Io odio il fegato. Non mi piace né come sapore né come
consistenza. Però, quando lo dico a
qualcuno, la risposta spesso è: “Se tu lo assaggiassi come lo cucino io (o come
lo cucina mia mamma) ti piacerebbe e cambieresti idea”. Sarà, ma non ci credo. Punto.
Fegato o no, un po’ convinti di essere “er meglio”, come
dicono a Roma, almeno in qualcosa, lo siamo tutti.
Abbiamo tutti il nostro
piccolo e privato serpentello di autocompiacimento a cui teniamo e che non
consideriamo affatto pericoloso. Mentre, invece, lo è.
Forse, sarà per come teniamo la casa, per come svolgiamo il
lavoro in ufficio, per la scuola che abbiamo frequentato, o la chiesa a cui
apparteniamo o la regione o nazione da cui proveniamo o il modo in cui
educhiamo i nostri figli o curiamo il marito. Sarà quello che sarà, ma, bene o
male, tutti ci vantiamo e il serpentello del nostro autocompiacimento ci
accompagna tutto il tempo.
Naturalmente non siamo così sfrontati come quel cavaliere medioevale
che affermava: “Non faccio per vantarmi, ma oggi è una bellissima giornata!”. Siamo molto meglio di lui e gestiamo il nostro
autocompiacimento con maggiore prudenza. Per esempio, facciamo precedere i
nostri autoelogi da frasi come “modestamente parlando” o “nella mia pochezza” (frase
caratteristica dei predicatori!) o “lo dico solo perché mi conosci e sai che è
vero”, o ancora “correggimi se sbaglio” (ma non lo fare!).
La realtà di fondo è che, purtroppo, siamo tutti orgogliosi,
superbi e abbiamo di noi stessi un’opinione ultrapositiva. Non ci credete? Basta pensare che arriviamo perfino
a autocompiacerci dei nostri difetti!
Fateci caso. Lo sentiamo e lo diciamo: “Perdo
la pazienza... sono gelosa... non lo sopporto...”. Però, la conclusione di
solito è: “Purtroppo sono fatto (o fatta) così! Prendetemi come sono!”.
L’Apostolo Paolo esortava i credenti di Roma dicendo: “Dico a ciascuno di voi che non abbia di sé
un concetto più alto di quello che deve avere, ma abbia di sé un concetto
sobrio, secondo la misura di fede che
Dio ha assegnata a ciascuno... Avendo pertanto doni differenti, secondo la
grazia che ci è stata concessa, se abbiamo dono di profezia, profetizziamo...
se di ministero attendiamo al ministero... se di esortazione all’esortare...
chi dà, dia con semplicità, chi presiede lo faccia con diligenza, chi fa opere
di misericordia le faccia con gioia” (12:3-8).
Ci sono sempre mille cose che dobbiamo ancora capire e
imparare, perciò diamoci una calmata, prima di metterci in cattedra.
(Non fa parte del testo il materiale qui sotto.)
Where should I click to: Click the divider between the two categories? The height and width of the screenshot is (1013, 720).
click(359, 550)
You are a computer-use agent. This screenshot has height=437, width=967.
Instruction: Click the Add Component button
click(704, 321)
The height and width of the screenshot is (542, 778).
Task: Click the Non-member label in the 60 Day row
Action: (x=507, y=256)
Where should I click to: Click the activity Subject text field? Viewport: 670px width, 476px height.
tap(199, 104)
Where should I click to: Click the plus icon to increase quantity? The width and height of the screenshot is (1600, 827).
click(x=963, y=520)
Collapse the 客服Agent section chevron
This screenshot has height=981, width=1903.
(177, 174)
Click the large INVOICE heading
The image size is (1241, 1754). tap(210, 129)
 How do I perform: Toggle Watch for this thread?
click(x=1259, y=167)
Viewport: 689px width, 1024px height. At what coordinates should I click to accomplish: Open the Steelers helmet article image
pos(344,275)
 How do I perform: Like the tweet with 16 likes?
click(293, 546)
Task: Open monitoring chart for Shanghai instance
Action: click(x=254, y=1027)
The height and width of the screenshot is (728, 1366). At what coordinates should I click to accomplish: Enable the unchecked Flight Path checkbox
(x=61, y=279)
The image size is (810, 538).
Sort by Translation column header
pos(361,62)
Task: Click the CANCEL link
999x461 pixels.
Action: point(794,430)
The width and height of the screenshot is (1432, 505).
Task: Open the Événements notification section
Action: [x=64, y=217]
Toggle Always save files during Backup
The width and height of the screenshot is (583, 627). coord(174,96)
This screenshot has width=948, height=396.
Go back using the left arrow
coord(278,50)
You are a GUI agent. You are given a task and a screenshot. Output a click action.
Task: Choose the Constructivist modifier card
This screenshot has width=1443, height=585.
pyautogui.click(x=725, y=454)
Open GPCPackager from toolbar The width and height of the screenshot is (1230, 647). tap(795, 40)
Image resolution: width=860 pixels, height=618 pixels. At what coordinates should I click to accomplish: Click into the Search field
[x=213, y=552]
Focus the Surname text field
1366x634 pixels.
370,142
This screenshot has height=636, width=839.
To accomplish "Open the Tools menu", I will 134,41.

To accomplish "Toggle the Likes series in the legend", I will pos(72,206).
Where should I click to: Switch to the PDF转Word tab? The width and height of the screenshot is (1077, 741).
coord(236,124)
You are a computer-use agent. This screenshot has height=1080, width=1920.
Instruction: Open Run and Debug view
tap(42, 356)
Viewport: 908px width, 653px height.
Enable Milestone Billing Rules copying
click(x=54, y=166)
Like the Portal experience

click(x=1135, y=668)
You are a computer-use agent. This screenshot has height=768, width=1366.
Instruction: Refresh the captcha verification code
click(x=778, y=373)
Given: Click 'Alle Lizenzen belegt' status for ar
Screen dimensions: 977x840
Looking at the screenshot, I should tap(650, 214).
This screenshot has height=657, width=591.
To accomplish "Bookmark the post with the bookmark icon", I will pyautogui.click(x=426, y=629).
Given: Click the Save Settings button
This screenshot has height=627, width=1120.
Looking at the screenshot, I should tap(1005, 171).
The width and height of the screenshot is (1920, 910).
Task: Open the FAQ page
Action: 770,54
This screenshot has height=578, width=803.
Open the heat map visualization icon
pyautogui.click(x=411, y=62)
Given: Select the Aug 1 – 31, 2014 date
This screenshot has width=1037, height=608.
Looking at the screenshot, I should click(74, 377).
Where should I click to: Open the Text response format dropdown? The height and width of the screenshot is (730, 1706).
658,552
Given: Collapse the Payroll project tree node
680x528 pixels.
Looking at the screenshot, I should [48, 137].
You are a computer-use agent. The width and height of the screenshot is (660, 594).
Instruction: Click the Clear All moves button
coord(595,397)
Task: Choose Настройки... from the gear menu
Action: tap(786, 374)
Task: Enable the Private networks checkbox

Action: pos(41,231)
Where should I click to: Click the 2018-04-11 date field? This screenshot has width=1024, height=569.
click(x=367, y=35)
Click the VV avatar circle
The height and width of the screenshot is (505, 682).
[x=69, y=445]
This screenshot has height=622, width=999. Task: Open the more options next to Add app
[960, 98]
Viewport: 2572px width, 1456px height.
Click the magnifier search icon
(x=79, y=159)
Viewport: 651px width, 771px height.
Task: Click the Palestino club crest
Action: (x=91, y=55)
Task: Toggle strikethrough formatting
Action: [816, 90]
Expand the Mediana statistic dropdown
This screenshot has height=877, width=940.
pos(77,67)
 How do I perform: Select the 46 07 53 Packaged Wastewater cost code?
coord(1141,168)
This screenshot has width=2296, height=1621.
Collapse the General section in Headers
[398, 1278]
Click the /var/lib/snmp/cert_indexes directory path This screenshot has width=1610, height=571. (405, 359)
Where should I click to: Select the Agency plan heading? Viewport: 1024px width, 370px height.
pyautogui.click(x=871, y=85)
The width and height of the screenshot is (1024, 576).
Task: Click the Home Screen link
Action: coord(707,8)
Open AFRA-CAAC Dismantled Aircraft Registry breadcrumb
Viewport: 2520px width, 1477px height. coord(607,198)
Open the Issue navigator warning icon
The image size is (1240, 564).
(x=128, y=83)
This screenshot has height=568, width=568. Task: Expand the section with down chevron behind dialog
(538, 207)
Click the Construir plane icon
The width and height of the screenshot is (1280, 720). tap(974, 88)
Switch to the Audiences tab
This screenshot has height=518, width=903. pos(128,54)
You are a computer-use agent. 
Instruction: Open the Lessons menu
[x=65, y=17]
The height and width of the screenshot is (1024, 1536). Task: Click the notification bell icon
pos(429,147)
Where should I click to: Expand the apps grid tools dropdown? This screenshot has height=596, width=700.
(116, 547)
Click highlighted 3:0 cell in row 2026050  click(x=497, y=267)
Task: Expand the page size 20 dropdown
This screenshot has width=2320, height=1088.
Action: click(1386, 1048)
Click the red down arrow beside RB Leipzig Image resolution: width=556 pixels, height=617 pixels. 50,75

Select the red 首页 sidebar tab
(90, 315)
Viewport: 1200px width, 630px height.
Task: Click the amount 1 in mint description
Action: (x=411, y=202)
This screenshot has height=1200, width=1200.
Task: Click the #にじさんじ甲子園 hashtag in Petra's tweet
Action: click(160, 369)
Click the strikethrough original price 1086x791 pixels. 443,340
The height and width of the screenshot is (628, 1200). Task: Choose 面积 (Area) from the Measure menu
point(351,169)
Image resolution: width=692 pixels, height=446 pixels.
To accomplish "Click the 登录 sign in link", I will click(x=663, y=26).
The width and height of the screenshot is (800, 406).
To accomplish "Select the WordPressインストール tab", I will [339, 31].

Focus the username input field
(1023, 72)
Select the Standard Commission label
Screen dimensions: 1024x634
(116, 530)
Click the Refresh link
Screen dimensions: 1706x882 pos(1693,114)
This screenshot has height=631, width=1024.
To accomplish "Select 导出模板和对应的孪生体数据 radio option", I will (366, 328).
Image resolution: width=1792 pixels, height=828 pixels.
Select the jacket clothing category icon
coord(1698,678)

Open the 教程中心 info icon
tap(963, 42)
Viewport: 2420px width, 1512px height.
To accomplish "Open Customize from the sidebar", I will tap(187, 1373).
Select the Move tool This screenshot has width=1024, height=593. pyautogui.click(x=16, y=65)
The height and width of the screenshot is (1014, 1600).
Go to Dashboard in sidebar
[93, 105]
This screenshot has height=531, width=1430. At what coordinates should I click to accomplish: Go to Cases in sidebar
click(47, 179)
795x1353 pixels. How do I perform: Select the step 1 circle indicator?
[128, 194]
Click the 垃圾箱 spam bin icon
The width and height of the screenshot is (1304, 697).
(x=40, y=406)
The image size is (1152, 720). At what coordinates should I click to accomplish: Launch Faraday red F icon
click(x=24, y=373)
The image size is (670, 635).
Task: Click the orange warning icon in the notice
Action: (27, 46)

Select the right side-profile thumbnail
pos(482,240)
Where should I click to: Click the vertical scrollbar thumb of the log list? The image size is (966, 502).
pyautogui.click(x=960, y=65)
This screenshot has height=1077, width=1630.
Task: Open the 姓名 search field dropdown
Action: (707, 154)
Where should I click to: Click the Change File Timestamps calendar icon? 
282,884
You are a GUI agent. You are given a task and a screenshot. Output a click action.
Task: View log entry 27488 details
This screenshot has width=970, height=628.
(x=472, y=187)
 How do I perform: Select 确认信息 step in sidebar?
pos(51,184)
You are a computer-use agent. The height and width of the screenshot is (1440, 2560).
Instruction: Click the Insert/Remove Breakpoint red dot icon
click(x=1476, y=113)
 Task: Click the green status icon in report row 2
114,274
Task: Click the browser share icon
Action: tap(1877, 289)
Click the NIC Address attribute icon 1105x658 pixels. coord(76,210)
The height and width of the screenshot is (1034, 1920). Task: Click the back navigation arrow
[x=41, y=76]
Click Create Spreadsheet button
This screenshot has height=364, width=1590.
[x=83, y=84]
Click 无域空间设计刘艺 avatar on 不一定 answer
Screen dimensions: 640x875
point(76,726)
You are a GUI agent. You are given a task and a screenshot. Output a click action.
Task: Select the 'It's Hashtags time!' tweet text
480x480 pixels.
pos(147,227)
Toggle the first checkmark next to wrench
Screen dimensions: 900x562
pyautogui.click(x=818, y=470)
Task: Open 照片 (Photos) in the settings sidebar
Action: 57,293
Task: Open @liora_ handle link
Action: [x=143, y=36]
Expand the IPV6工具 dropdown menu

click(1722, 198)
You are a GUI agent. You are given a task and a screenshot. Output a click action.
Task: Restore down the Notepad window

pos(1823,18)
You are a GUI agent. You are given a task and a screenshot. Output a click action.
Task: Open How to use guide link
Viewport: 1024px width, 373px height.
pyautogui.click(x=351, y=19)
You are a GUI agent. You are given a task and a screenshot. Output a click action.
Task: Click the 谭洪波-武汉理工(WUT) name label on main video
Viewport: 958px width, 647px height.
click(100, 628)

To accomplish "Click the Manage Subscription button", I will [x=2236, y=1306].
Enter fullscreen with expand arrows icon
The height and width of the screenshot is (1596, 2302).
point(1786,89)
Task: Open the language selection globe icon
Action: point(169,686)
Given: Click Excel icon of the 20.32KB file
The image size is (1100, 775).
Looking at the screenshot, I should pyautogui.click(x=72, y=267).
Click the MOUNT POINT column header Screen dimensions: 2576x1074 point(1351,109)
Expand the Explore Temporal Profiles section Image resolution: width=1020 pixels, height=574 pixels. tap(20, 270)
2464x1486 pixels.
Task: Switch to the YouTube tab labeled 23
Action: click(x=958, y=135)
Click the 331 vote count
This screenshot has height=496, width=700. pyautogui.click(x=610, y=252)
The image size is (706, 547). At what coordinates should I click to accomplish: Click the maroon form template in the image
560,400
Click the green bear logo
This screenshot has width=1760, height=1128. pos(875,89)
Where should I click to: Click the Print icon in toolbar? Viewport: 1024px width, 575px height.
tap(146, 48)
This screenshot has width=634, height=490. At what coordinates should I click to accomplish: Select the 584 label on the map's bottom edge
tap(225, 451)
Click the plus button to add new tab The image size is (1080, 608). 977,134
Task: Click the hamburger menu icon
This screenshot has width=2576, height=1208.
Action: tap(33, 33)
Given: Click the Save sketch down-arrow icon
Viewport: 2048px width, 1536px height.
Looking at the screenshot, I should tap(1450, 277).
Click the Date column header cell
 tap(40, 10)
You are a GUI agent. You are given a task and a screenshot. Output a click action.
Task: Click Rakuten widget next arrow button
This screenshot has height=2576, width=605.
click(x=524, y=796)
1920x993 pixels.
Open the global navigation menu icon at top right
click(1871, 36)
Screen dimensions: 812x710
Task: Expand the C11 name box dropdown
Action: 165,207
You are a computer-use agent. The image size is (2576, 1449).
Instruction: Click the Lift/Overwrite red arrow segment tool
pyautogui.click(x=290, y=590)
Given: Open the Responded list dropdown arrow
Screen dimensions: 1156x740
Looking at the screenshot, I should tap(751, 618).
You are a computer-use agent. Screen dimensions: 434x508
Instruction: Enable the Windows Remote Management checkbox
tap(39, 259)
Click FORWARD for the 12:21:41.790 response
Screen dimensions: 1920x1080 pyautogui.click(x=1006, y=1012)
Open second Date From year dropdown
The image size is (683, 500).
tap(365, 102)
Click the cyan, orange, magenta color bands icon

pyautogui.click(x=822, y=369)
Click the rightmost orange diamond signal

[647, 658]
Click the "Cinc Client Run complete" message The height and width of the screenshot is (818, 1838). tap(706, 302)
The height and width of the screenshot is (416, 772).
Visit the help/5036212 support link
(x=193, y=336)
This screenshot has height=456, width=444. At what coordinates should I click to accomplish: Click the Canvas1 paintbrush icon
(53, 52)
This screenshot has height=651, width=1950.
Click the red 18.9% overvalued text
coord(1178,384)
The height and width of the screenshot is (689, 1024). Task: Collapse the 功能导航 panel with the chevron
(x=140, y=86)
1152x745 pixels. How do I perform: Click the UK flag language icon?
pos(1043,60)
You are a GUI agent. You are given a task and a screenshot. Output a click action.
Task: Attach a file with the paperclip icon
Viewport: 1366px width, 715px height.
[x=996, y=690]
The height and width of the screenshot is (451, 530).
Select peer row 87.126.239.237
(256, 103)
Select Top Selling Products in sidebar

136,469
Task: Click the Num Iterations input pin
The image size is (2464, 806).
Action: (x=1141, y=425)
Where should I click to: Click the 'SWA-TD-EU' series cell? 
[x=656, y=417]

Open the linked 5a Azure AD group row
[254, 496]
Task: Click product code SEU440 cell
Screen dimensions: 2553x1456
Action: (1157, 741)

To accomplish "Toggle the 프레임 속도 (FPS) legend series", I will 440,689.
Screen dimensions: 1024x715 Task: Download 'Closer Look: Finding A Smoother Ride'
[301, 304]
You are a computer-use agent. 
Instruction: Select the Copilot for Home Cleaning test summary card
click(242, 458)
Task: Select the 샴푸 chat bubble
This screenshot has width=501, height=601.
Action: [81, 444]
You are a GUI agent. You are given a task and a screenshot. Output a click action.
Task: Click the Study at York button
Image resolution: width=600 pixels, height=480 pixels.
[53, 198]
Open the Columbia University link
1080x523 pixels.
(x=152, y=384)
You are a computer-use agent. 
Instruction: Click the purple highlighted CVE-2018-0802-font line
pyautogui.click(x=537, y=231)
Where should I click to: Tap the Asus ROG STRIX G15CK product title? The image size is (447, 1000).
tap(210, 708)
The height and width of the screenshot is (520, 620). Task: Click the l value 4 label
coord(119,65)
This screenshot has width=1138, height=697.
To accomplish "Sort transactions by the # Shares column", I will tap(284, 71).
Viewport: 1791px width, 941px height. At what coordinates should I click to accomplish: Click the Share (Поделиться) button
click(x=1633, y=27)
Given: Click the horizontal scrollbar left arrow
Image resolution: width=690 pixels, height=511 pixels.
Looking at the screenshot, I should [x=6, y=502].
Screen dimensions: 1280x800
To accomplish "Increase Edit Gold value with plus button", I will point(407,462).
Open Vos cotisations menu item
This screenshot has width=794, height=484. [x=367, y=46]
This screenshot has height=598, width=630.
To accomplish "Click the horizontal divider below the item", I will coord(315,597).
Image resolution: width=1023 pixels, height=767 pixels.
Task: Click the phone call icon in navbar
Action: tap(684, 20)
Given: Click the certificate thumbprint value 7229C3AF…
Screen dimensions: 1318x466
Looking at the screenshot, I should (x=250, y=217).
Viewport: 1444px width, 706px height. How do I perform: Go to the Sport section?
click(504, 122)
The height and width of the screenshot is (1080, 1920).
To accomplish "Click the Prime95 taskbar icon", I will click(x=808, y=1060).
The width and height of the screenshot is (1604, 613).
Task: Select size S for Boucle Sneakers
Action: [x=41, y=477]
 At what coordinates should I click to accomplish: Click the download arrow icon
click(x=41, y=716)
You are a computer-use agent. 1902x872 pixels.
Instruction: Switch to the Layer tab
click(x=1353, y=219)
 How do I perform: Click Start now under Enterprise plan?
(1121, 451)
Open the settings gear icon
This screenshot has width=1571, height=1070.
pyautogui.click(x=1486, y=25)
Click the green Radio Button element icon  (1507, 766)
C’è ancora tanta umiltà da imparare e esercitare,
tanta pazienza da usare. Tanto autocompiacimento da tenere sotto controllo e da
ridimensionare.
Il Signore Gesù sapeva tutto, conosceva tutto e capiva
tutto. Eppure ha detto: “Imparate da me,
che sono mansueto e umile di cuore”. Una persona mansueta è una persona
domata, capace di ubbidire, ascoltare, consigliare con amore. Col suo aiuto, imitiamolo.
E quando ci riusciamo, diamo a Lui la gloria e ripetiamo le
parole di Isaia: “Signore, tu ci darai
la pace; poiché ogni opera nostra sei tu che la compi per noi!” (26:12).